January 17, 2006: The UN Security Council believes that the AU forces in Darfur "lacked the means" to carry out the peacekeeping mission. Sudan, however, said it rejected any UN take-over of the peacekeeping mission. The major rebel group in Sudan, the Justice and Equality Movement (JEM), praised the idea. The AU has been totally dependent on US and European logistics support to move personnel and equipment into staging areas in Chad. Any UN force would require the same support. However, a "UN mission takeover" is code language for introducing European or Asian contingents into Darfur. (Take your pick: Germany, France, Japan, Pakistan, India or similar names -- in other words, high quality infantry troops.)
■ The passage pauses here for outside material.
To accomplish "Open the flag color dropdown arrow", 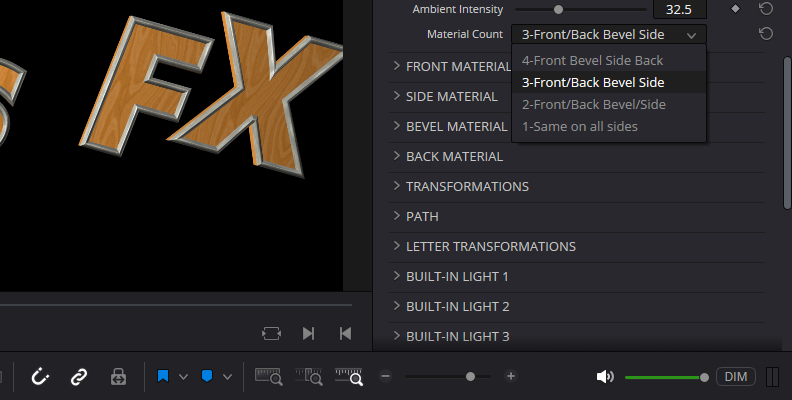I will pyautogui.click(x=183, y=377).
January 15, 2006: In a curious report, the Sudanese government accused the South Sudan Defense Force (SSDF) of reneging on the peace agreement. The SSDF ended its rebellion in the late 1990s and became a de facto ally of the Sudanese government. The SSDF allegedly controls significant parts of Sudan's Upper Nile and Jonglei regions. It also has force in Bahr- el-Ghazal. This means the SSDF has forces in or near oil-producing areas. What makes the allegations particularly interesting is that the Sudanese government says that the SSDF has "joined" the SPLA. The SPLA is now supposed to be part of the Sudanese government. At this point it looks like the best explanation is local war lords are demanding a cut of the oil cash and the political allegations are part of the internal maneuvering.

Chad denied that it is arming anti-Sudan government rebels in Darfur.

January 14, 2006: The African Union (AU) peacekeeping force in Darfur is running short of cash. The AU may have funds for another three to six months of operation.

January 13, 2006: Government forces have launched a series of attacks in and near the town of Hamesh Koreb (eastern Sudan, northeast of Khartoum). Rebel forces in the region were at one time allied with the SPLA. Over the past several months, NGO and government sources have reported small-scale firefights in the area. At least 1000 Sudanese troops were involved in the operation.